No there are no advantages. The only "advantage" is that it is the pre-bundled webserver so you at least "have something"
I'm sure most experienced Ruby devs use something else like thin, mongrel, unicorn, pow, passenger, etc...
I'd go for phusion passenger + passsenger pref pane: http://www.fngtps.com/2008/06/putting-the-pane-back-into-deployment
Awesomeness. This way I can act more like the production server and take it easy when adding new projects etc.
I've been using Rails for a school project, and I find the colorized logs helpful when I'm trying to figure out what the server is doing. Sure you could tail -f the apache logs, but color is nice IMO.

Deploy Rails app to EC2

My setup: Rails 2.3.10, Ruby 1.8.7 on Windows
The last time I deployed a Rails app from Windows to Linux on Slicehost, I used Capistrano, Nginx, Mongrel, and SVN. That was 3 years ago, fast forward to now, I'm still on Windows for development and is now looking to deploy to EC2. A quick search turns up tools like Rubber and Chef which aren't easy to grasp with a quick read. It seems like Rubber and Chef are designed for multi-EC2 instances deployment which will be useful when I need to scale.

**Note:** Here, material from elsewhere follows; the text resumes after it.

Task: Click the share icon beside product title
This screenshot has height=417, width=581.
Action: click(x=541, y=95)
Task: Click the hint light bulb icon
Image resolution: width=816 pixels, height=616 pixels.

I'm also new to Passenger but it seems to be the default way to deploy Rails app nowadays, one thing that isn't so clear to me is whether Passenger is a replacement for Mongrel? In my old setup, I configured Nginx to forward the Rails requests to a cluster of Mongrel processes but I don't see anything like that for Passenger.

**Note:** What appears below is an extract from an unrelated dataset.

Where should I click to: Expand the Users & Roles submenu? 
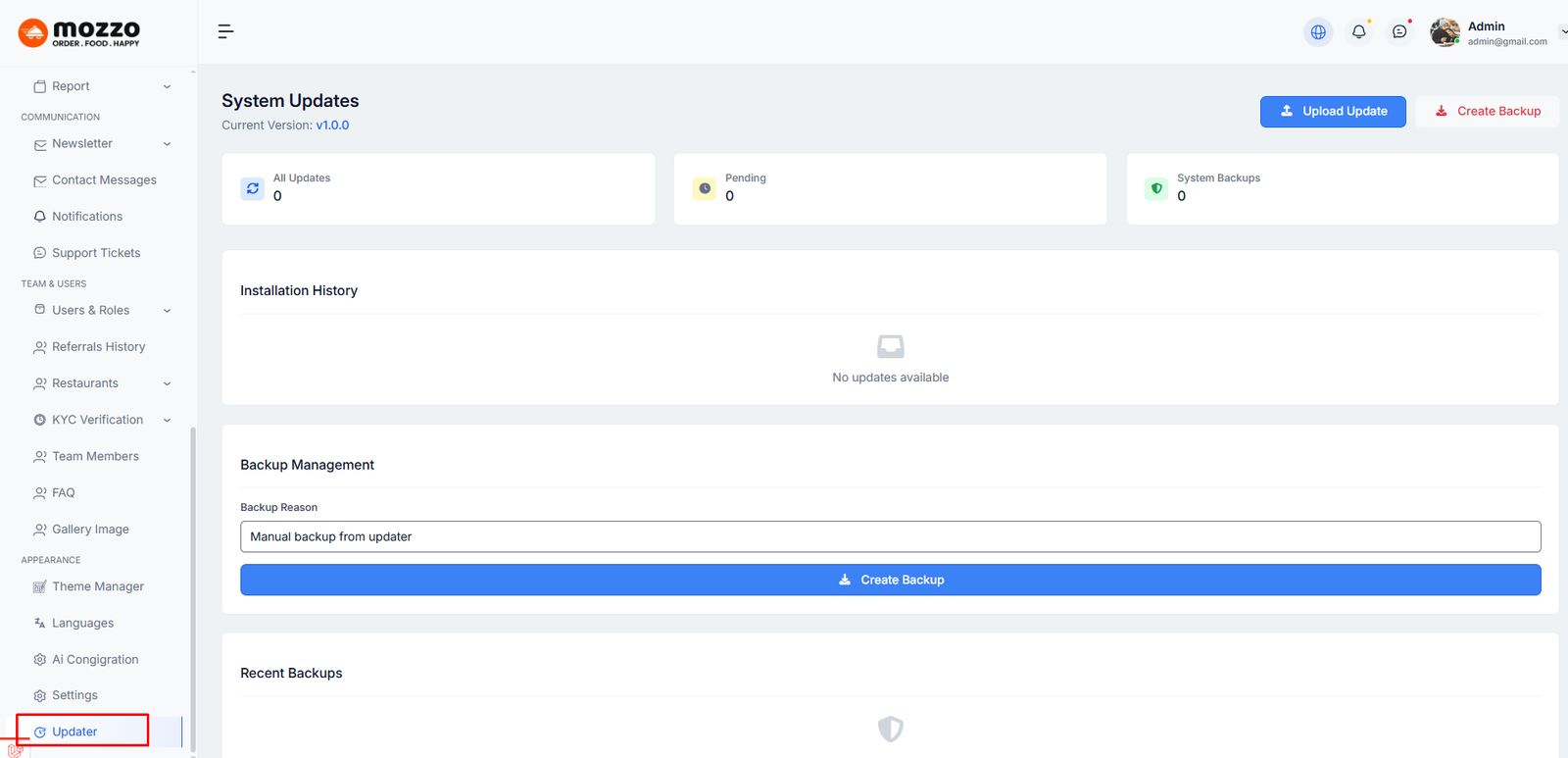(x=167, y=311)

Any insights are much appreciated.
We use something like what you're describing for our production server: EC2 + Apache + Passenger. We haven't had any need to use the fancy deployment tools you describe - plain old Capistrano (plus capistrano-ext so we can use it for multiple environments) does the job just fine. I've looked at Rubber (not Chef), but deemed it needlessly automagical and too poorly documented, and I'm really not sure what it offers that can't be done just as well with roles in Capistrano.

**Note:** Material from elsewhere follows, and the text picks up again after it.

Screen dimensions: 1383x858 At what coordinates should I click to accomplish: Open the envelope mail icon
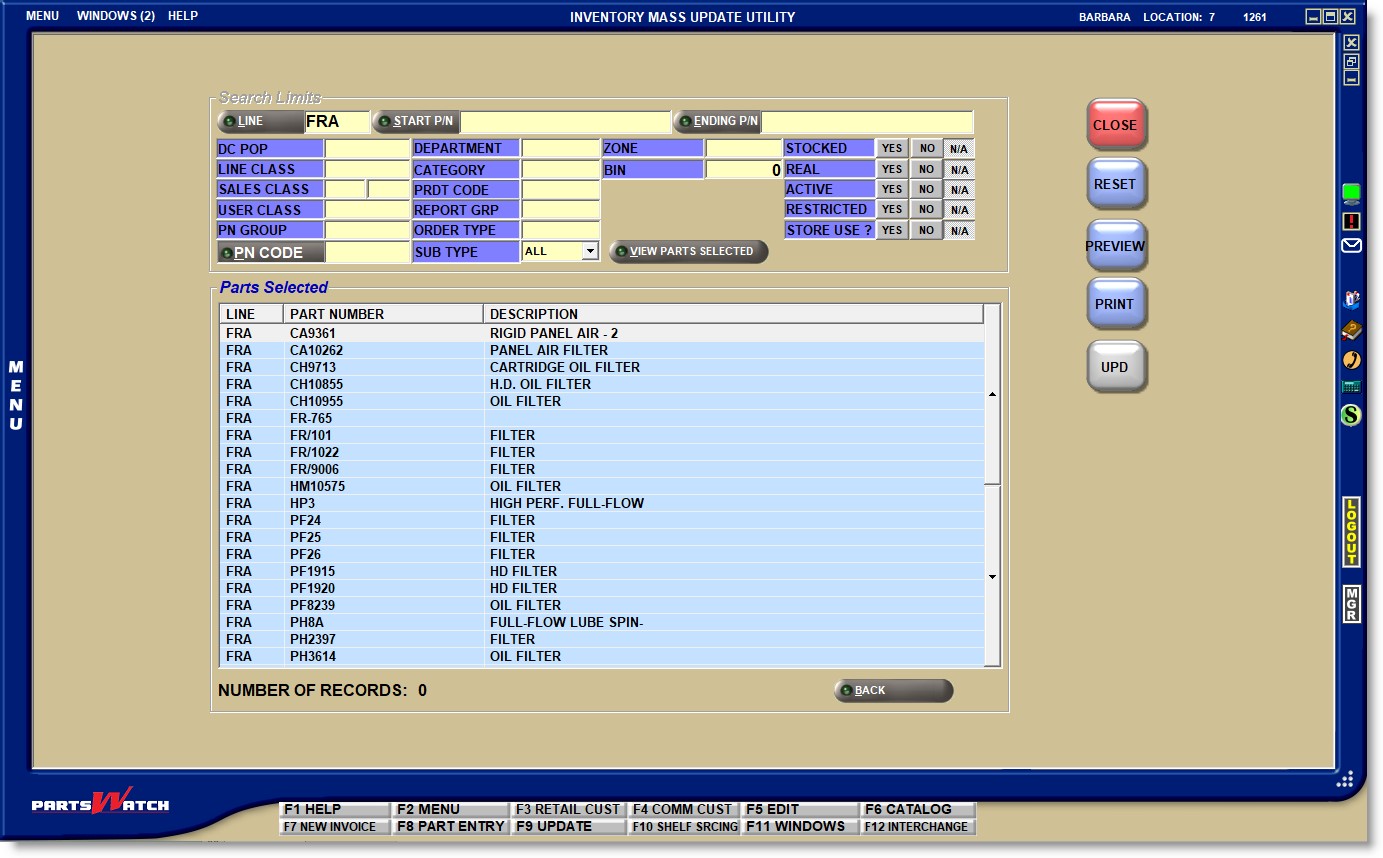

Passenger has been great. It's an "overseer" that manages a collection of Mongrel-like workers (I had thought that the workers were Mongrels, but upon further reading, I don't think they are. The Passenger comparisons page even compares its RPS to a Mongrel cluster, so...), starting them up as needed, culling them under low loads, restarting them if they crash, etc. It's actually very similar to the Server + Mongrel Cluster you described, but probably a bit better, as Passenger has an understanding of the underlying workers that Nginx / Apache don't. And you'll have to make a few minor tweaks to get Capistrano playing nicely with Passenger.
And if possible, pair Passenger with Ruby Enterprise Edition (from the same guys who made Passenger). It's a much faster version of Ruby, mostly due to a rewritten, configurable garbage collector. You'll have to tune your GC settings to get the most out of it.
Hope this helps!
Both might help:
http://ginzametrics.com/deploy-rails-app-to-ec2-with-rubber.html
Hosting rails on ec2
Rubystack allows you to have the same Rails environment for development on Windows and for deployment on Linux. We also have EC2 images (scroll to the bottom) and it is completely free, so you may want to give it a try.
Also, this may not work for you, but depending on your requirements, you may want to go for a PaaS solution like Heroku

Webbrick/Mongrel vs Passenger + Nginx for development?

Here is my case:
For production I use Heroku.
The question is what should i use for development:
My alternatives are:
Built in Webbrick (or Mongrel)
Passenger with Nginx
The question Im asking myself is:
Why would I use the second alternative when I will upload my application to Heroku anyway. Isnt it better to just use Webbrick/Mongrel instead then for development?
Thanks
I deploy to Heroku a lot and use either Webrick or Thin. No real point in setting up a more complex environment.
The most common use case for Nginx or Apache in development, is when the project makes use of specific features in either server. Since you're deploying on Heroku, there is as far as I know no way of configuring the server setup.
So I can't think of a reason why you should use Nginx while developing.